ST. LOUIS, MISSOURI — 22 marzo 2026. Mark Pope, allenatore dei Kentucky Wildcats, osserva la partita contro gli Iowa State Cyclones durante il secondo turno del torneo NCAA maschile di basket 2026. (Foto: Jamie Squire/Getty Images)
Il primo anno di Mark Pope alla guida del Kentucky è stato come un film natalizio di Hallmark: carino, prevedibile, ha portato a termine il lavoro, ma privo di quella sostanza che lo avrebbe reso uno dei preferiti dai tifosi o dalla storia del programma. Pope ha capito il compito che gli era stato affidato.
Quando un allenatore lascia un incarico in modo controverso, chi subentra deve dimostrare di saper mantenere gli aspetti positivi del predecessore, ma anche di essere l’antitesi delle sue debolezze, quelle che hanno portato alla rottura. I tifosi del Kentucky erano insoddisfatti perché John Calipari sembrava rifiutarsi di modernizzare la sua filosofia offensiva. Pope arrivava da BYU con un piano di gioco basato su triple e canestri ravvicinati ad alta percentuale. I tifosi del Kentucky erano delusi perché Calipari sembrava essersi convinto di essere più grande del programma stesso. Pope, ex giocatore, ha invece sottolineato come la Big Blue Nation fosse il basket Kentucky, una verità immutabile.

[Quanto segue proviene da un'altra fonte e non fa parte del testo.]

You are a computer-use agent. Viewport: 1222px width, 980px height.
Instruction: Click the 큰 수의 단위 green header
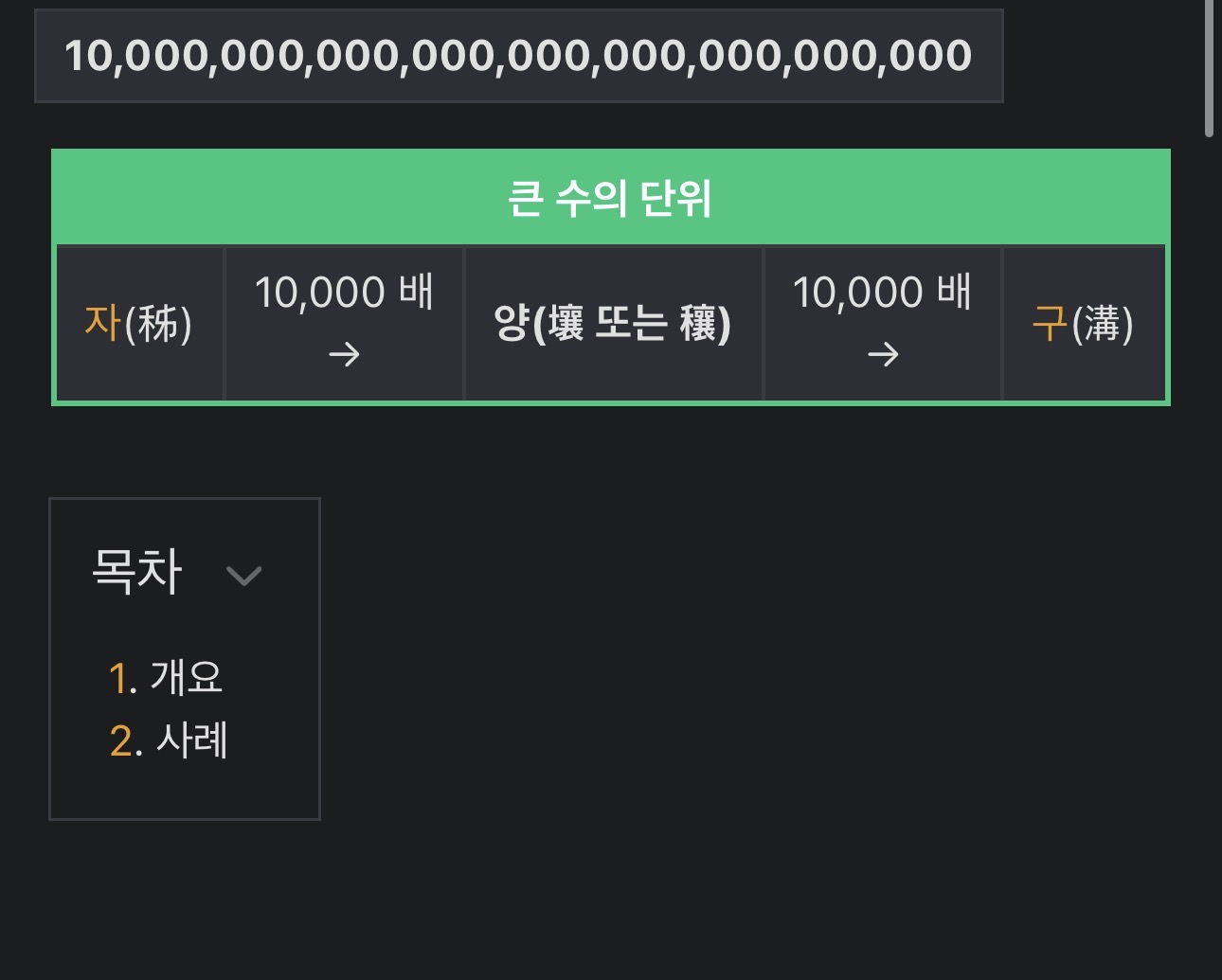[610, 199]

I tifosi erano furiosi perché Calipari non raggiungeva il secondo weekend del torneo NCAA dal 2019 e continuava a perdere contro squadre con seed a due cifre. La prima squadra di Pope al Kentucky, classificata come terza seed, ha raggiunto il Sweet 16 prima di essere travolta dai rivali di conference, il Tennessee. È stato un risultato positivo, rinfrescante, che ha soddisfatto gran parte delle aspettative per il primo anno. Ma non sarebbe stato sufficiente per il futuro.
Questo è un programma che esige il massimo, e i film natalizi di Hallmark non vincono gli Oscar né ricevono standing ovation a Cannes. Dire ai tifosi quanto siano grandi e quanto sia fortunato lui a essere l’uomo più importante di Lexington non sarebbe mai bastato per Pope nel secondo anno. L’asticella sarebbe stata sempre più alta, e semplicemente non essere John Calipari non sarebbe stato sufficiente per superarla.
La sfida è diventata ancora più difficile quando, nell’ottobre 2025, sono emerse notizie secondo cui il Kentucky aveva speso 22 milioni di dollari per la rosa 2025-26, la cifra più alta del panorama universitario «con un ampio margine». Immediatamente, il bersaglio che grava sempre sulle spalle di UK è diventato più pesante dello stesso Pope, alto 2,08 metri. La tolleranza per un altro possibile «carino, divertente, ma non eccezionale» si è dissolta all’istante.
Le aspettative sono ora altissime: nessuna sconfitta contro squadre considerate inferiori, nessun infortunio che giustifichi un passo indietro. La pressione è massima, e Pope deve dimostrare di poter trasformare un roster costoso in un team vincente, non solo in un esperimento di marketing.